By late morning, head to Cafeteria Son Termes on the outskirts for an easy, no-fuss lunch with mountain views. This is the kind of place where you can actually sit down and breathe for a while, which matters on a day like this. Expect classic island comfort food rather than fine dining—think pa amb oli, grilled meats, tapas, and simple salads—usually around €18-30 per person depending on how hungry you are. If the terrace is open, take it; it’s one of the nicer ways to break up the day without losing momentum.

Afternoon

After lunch, return to the heart of Valldemossa for the Chopin Museum (Museu Frédéric Chopin i George Sand), a compact stop that’s really about atmosphere and story.

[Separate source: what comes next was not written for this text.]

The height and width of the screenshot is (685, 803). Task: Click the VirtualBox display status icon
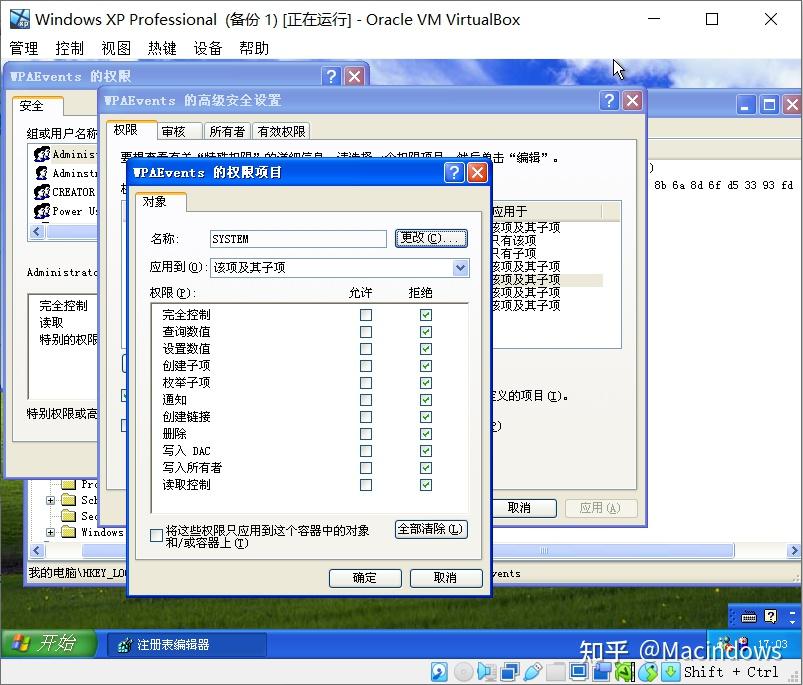(x=576, y=671)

It’s small enough that 45 minutes is plenty, but worthwhile if you want the context behind the famous winter here. From there, wander through Carrer Rectoria and the surrounding village lanes, where the stone houses, green shutters, potted plants, and tiny craft shops are at their best in the slower afternoon light. This is the part of the day where you don’t need a strict plan—just drift, peek into courtyards, and let the lanes do the work for you.

Evening

Finish with an unhurried coffee and pastry at Sa Bassa Cafè, one of the more pleasant terrace spots for a late-afternoon pause. It’s an easy place to sit for 30-45 minutes, with coffee and cake usually landing around €8-15 per person. If you’re feeling indecisive, go for something almond-heavy or a slice of local pastry and just enjoy the village cooling down around you. By this point, Valldemossa really does what it’s supposed to do: slow everything down just enough that you leave wanting one more walk through the lanes.

Day 4 · Mon, May 4
Lake Garda

Arrive at Lake Garda

Getting there from Valldemossa
Fly Palma (PMI) to Verona (VRN) or Milan/Bergamo, then train or transfer to Lake Garda (total 5-8h door-to-door; ~€120-300). Book the earliest practical morning flight on Ryanair, easyJet, Vueling, or Iberia via Google Flights/Skyscanner.
If heading to south Lake Garda, fly to Verona is best; if fares are poor, fly to Milan and take a Trenitalia/Italo train to Desenzano/Peschiera plus local transfer.
  1. Peschiera del Garda old town — South Lake Garda — Pleasant lakeside start with easy strolling and views; morning, ~1 hour.
  2. Lungolago Mazzini — Peschiera del Garda — A scenic waterfront walk to ease into the lake region; morning, ~45 minutes.
  3. Osteria Bue d’Oro — Peschiera del Garda — Good lunch for local lake fish and regional pasta; midday, ~1.5 hours, ~€25-40 pp.
  4. Parco Giardino Sigurtà — Valeggio sul Mincio — One of the area’s best spring gardens, perfect for a relaxed nature-heavy afternoon; early afternoon, ~2.5 hours.
  5. Castello Scaligero di Sirmione — Sirmione — Iconic lakeside castle and a great way to end the day with a dramatic setting; late afternoon, ~1 hour.
  6. Gelateria San Remo — Sirmione — Classic lakefront gelato stop before dinner; evening, ~20 minutes, ~€4-8 pp.

Morning

By the time you arrive on Lake Garda, keep the first part of the day easy and low-effort: head straight to Peschiera del Garda old town for a gentle lakeside reset. The center is compact and very walkable, with little canals, fortified walls, and plenty of spots to just stand and look at the water. If you want a clean café stop before wandering, Caffè Centrale on Piazza Ferdinando di Savoia is a classic choice, but honestly the main pleasure here is simply drifting through the lanes for about an hour and getting your bearings in the south-lake atmosphere.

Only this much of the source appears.